STUDY TEXT:
● ● ●

Intelligence agencies apprehensive about security as relief pours in

Author: Ajay Kaul in Bhuj
Publication: Rediff on Net
Date: February 16, 2001

As relief supplies continue to pour into quake-devastated Kutch, intelligence agencies fear that some anti-national elements may also enter this sensitive border area, which may be detrimental to the national security.

"So many teams are pouring into this area to help in relief work. There is a lot of cross-migration and it is almost impossible to keep a tab on everybody," intelligence sources said in Bhuj.

They said the situation provided the right opportunity for anti-national elements to enter the areas bordering Pakistan in the garb of a relief workers or even otherwise.

"Anti-national elements may use this opportunity to have a dry run or assimilate or create a base here," the sources said.

"Many people have been seen taking photographs at various places here," they said, adding, "One doesn't know who is who. At the moment, the entire focus of the security agencies is on relief operations."

On the possibility of some locals aiding anti-national activities, they said, "For the last three years, this area has been consecutively hit by some or the other natural calamity - cyclone in 1999, drought in 2000 and now the earthquake. This definitely has some impact on the people's mentality and behaviour."

The sources said the impact if any would be known only when the situation normalises, "But by then, it may be too late."

● ● ●

GIVEN INFORMATION:
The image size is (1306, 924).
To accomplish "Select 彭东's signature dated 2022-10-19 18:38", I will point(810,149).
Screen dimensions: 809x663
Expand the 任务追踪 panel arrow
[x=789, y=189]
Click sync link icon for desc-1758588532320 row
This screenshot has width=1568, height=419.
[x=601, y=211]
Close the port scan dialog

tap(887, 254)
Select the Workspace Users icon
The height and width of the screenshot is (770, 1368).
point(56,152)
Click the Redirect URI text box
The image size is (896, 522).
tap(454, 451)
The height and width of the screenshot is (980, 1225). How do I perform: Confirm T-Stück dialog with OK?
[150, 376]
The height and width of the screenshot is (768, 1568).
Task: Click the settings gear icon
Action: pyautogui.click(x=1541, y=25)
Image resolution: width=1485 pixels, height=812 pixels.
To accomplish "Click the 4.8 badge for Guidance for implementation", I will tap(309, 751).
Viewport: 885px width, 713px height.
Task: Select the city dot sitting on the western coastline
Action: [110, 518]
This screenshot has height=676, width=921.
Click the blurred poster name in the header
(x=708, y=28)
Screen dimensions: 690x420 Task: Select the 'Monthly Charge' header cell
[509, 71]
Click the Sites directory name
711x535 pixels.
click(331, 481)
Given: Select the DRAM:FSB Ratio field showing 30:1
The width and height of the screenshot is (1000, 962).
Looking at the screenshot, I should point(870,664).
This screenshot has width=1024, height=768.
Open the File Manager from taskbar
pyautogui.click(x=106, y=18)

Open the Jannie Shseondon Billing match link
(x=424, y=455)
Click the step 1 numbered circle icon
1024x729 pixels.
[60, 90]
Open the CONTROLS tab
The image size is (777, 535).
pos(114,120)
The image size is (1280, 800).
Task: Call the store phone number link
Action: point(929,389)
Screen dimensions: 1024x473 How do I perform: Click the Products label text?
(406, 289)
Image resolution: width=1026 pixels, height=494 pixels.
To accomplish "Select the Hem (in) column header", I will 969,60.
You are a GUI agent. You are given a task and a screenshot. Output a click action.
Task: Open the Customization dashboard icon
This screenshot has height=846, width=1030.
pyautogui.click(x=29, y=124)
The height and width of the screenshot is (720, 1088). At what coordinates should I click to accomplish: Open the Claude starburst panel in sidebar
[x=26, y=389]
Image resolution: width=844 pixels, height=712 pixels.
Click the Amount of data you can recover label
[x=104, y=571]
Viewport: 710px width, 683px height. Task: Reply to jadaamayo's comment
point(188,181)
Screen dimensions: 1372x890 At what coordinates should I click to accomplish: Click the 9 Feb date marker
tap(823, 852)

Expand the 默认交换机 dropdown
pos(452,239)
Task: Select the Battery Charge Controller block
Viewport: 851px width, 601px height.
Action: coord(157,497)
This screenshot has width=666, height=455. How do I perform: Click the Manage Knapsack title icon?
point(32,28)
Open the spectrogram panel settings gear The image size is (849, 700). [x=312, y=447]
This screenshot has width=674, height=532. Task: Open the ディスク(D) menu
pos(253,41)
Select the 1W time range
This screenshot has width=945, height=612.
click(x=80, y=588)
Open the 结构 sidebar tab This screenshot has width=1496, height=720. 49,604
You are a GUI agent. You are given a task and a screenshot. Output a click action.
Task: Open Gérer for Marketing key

● ● ●

Continue the news report above on intelligence agencies' security fears in quake-hit Kutch, starting after its last sentence.

RESULT OF THIS TASK:
The Kutch region is known to be used for smuggling of weapons and explosives by agents of Pakistan's Inter Services Intelligence. At least 48 kgs of high-grade explosives - RDX and PEK - have been recovered in two separate instances during the last two years and six Pakistani ISI agents arrested.

The six agents escaped during the chaos caused by the January 26 earthquake. While four of them were re-arrested while attempting to cross the border back into Pakistan, two of them, including their top leader Kasim Sultan alias Kaim Shah, are believed to have reached Pakistan.

The sources said the Indian government had eased visa restrictions to enable Pakistanis to meet their relatives in Kutch. "There is apprehension on this aspect also," they said.

Interestingly, they claimed that almost the entire staff of an intelligence agency had shifted out of Bhuj after the earthquake, causing a void in the intelligence network.

While all intelligence officials have shifted out of Khawda and Lakhpat, only two per cent are left in Bhuj, the sources claimed.